Los partes daban buen tiempo para tres días, pero un inesperado temporal procedente del Pacífico los dejó aislados en plena ruta. Aguantaron durante 18 horas entre rachas de viento gélido de 150 kilómetros por hora. «Estás en el último confín del mundo, sin ninguna posibilidad de rescate y sin comunicaciones; te sientes muy solo y aislado. Ahí es cuando entras en un momento de angustia, pero no hay que perder la calma». Ellos no la perdieron y salieron airosos de la traumática experiencia, que a la postre resultó para todos una positiva lección de supervivencia.

Solo por esto merece la pena

El peso de todo ese agobio tuvo también su contrapunto en «la maravillosa sensación de estar pisando el fin del mundo», en una de las regiones más salvajes del planeta, acrecentada con fantásticos encuentros con lobos marinos, focas, delfines y ballenas que exhibían sus colosales colas en su pausado peregrinar del Atlántico al Pacífico.

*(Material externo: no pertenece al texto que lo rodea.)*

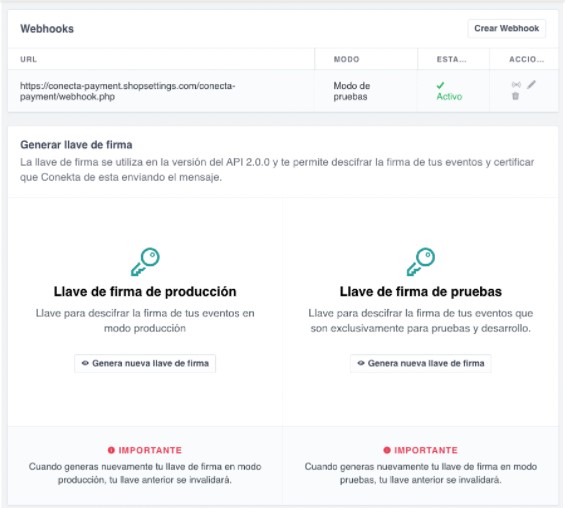Click the truncated ESTA... column header
This screenshot has height=508, width=565.
click(x=451, y=59)
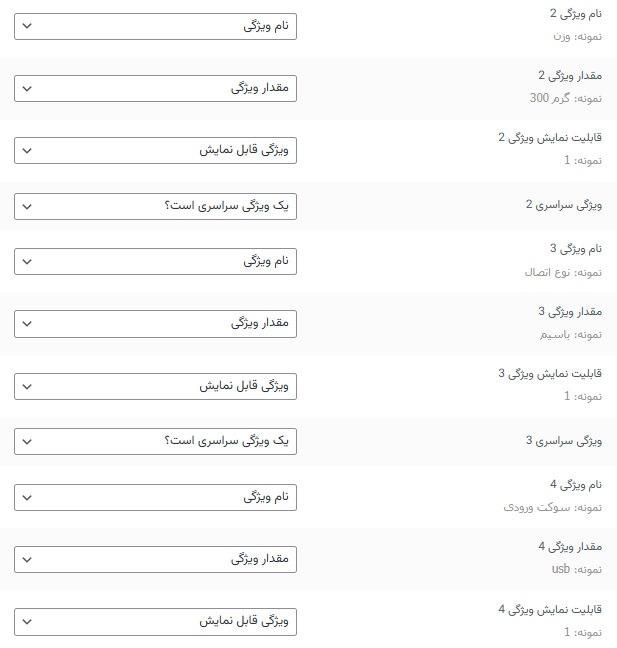Image resolution: width=617 pixels, height=648 pixels.
Task: Click the نام ویژگی 2 field label
Action: click(576, 13)

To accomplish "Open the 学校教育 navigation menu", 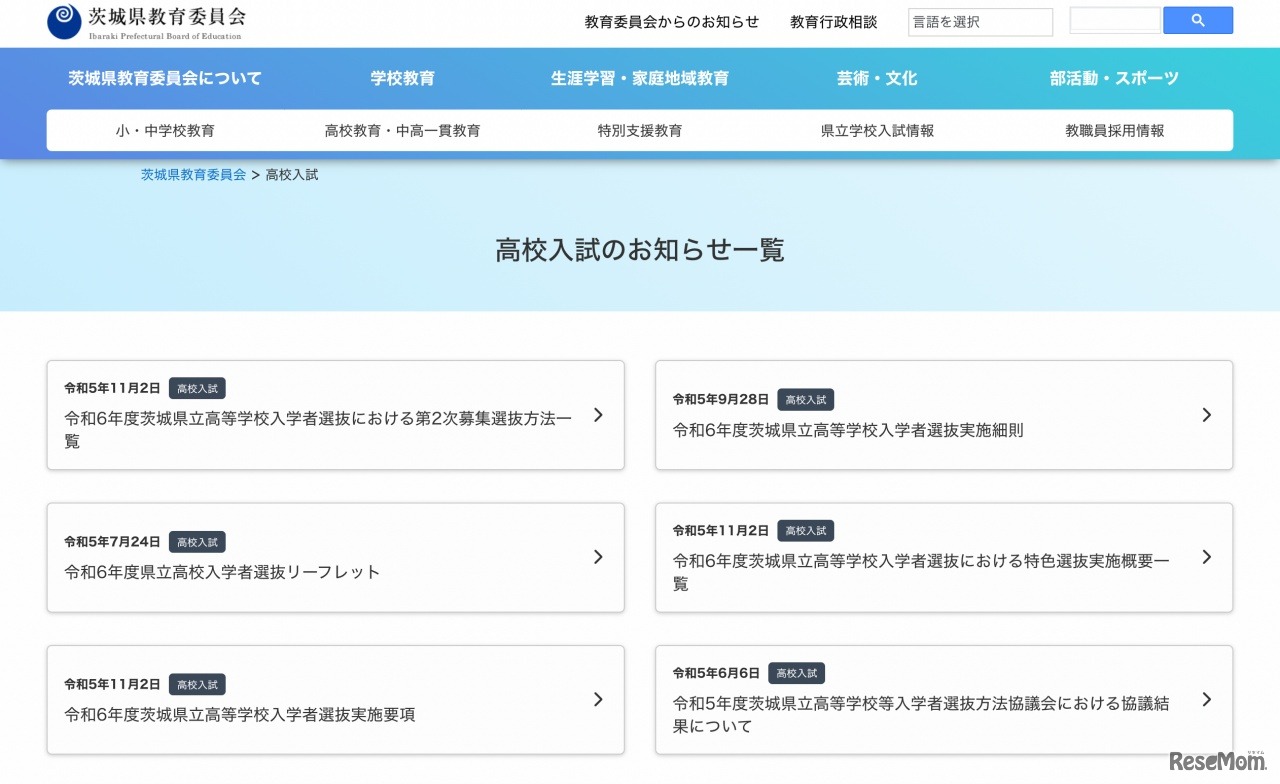I will [402, 77].
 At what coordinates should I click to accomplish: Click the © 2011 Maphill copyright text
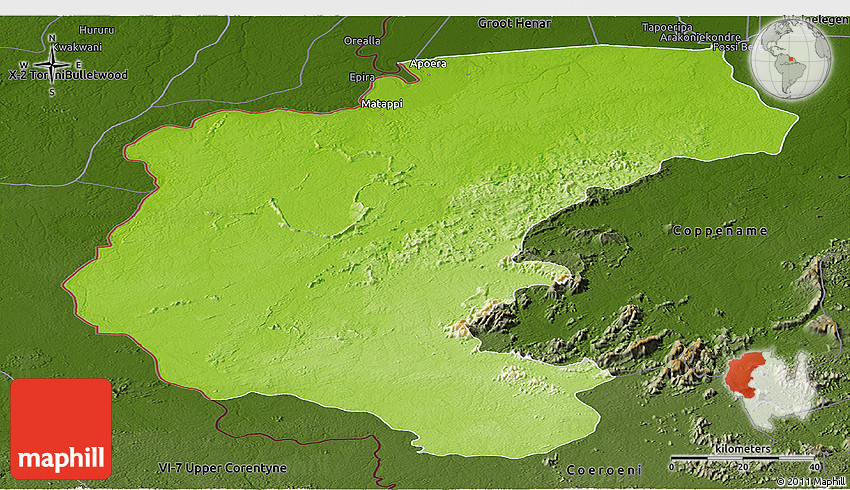click(810, 482)
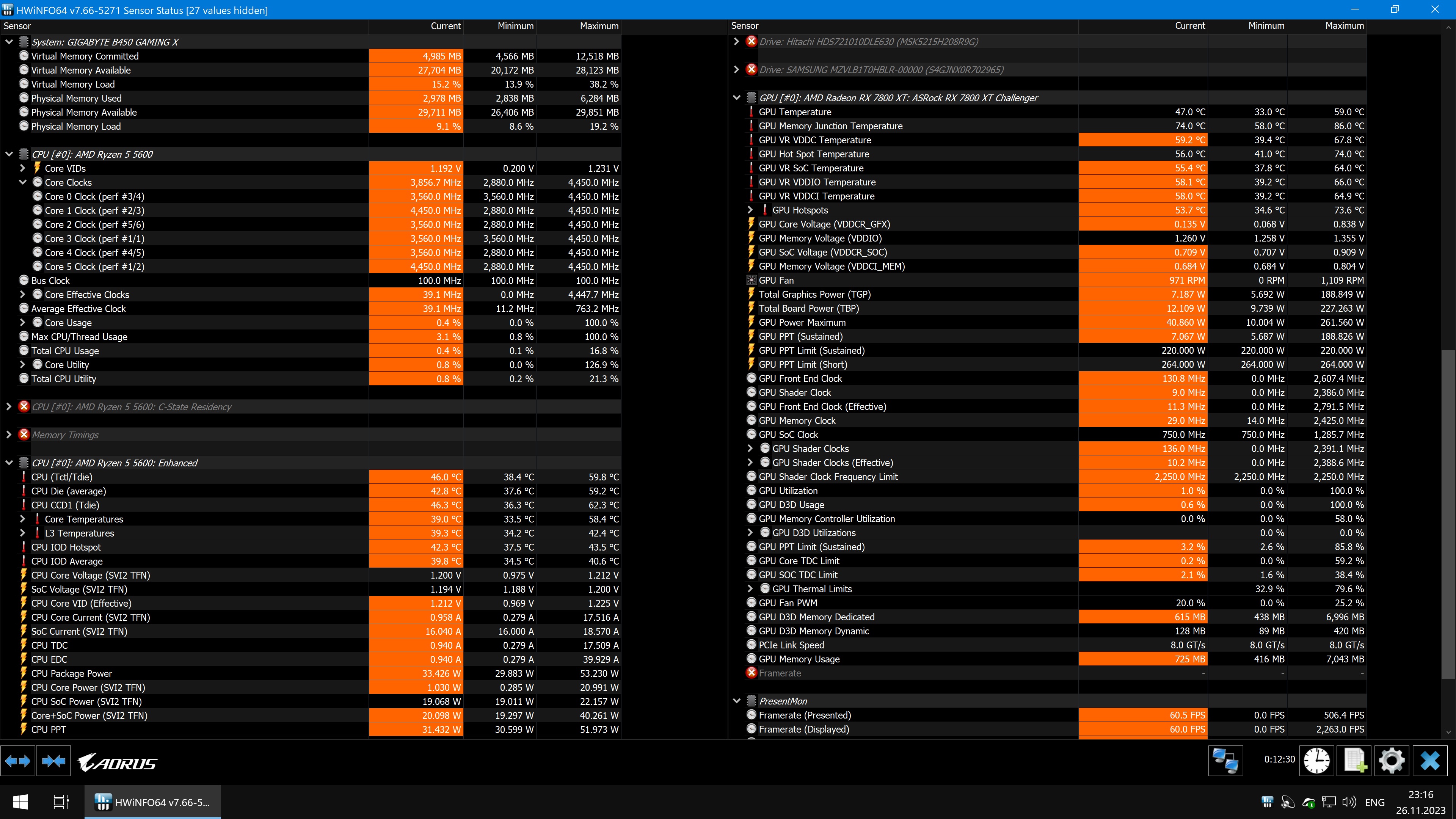Click the blue X close sensors icon
This screenshot has height=819, width=1456.
coord(1430,760)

El hombre en aquellos lares se siente insignificante. «En esos momentos en que estás tú en tu soledad, sabiendo que andas en el extremo austral del mundo y de repente ves a pocos metros unos delfines saltando... pues te sientes un ser privilegiado. He tenido la suerte de conocer lugares bellísimos... y creo que soy un afortunado», confiesa. Y apostilla: «Siento que la Patagonia es especial, allí percibes todavía ese rasgo de exploración más propio del siglo XIX; tiene una magia que te enamora, es un lugar de una belleza y una inmensidad increíbles. Mar, bosques, hielo... la grandeza. No te vas con pena, te vas con ganas de volver». Él no ha dejado de hacerlo cada año desde 2013. Y este 2018 regresará a aquellas tierras de hielo.